In a unanimous decision today, the Supreme Court overturned the assumption that injunctions issue nearly automatically in patent cases. (An injunction in a patent case is a court order stopping the infringer from continuing to practice the patent). Rather, the court held, injunctions in patent cases should be decided under the same four-factor test that has long governed injunctions in other areas of law. The case involved a high-profile patent suit against online auction giant eBay. The Court’s opinions are here. Dennis Crouch provided his usual excellent summaries and links to the many briefs at his blog Patently-O.
I say unanimous, but it is worth pointing out that seven of the nine justices signed one of two very short concurrences. One of the concurrences, by Chief Justice Roberts (joined by Justices Scalia and Ginsburg), emphasizes that, while the decision frees lower courts to apply the traditional test, that test would be expected to produce injunctions in most cases, as it has done historically. The other concurrence, by Justice Kennedy (joined by Justices Stevens, Souter, and Breyer), invokes several of the major controversies raging in patent law policy, including patent trolls and business method patents. He suggests that the flexibility of equitable discretion will allow judges to respond to cases that raise those issues — presumably by denying injunctions — better than would the near-automatic injunction imposed under the now-overturned appeals court decision.

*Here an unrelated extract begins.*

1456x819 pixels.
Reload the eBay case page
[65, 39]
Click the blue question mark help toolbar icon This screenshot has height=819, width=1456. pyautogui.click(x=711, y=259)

What’s the upshot? Hard to say. District courts now have discretion, guided by the traditional test, to issue injunctions or not as they see fit. But the concurrences seek to nudge that discretion in two opposite directions. We can expect a flurry of new cases coming out all over the map, which should converge eventually around some new principles. This may happen more rapidly in patent law than in other areas, since all patent appeals go to the Court of Appeals for the Federal Circuit rather than being distributed to the 11 regional circuits. Perhaps that’s a good thing, although if the Federal Circuit seeks to impose new rules too quickly the issues may not percolate long enough to assist that court in formulating an appropriate test.
So, this is yet another of those unanimous Supreme Court decisions in intellectual property law that leaves practitioners scratching their heads (like the Grokster filesharing case, the Moseley trademark dilution case, and the Two Pesos trade dress case). For the time being, despite the unanimous result, there will be less certainty in this area of law, not more.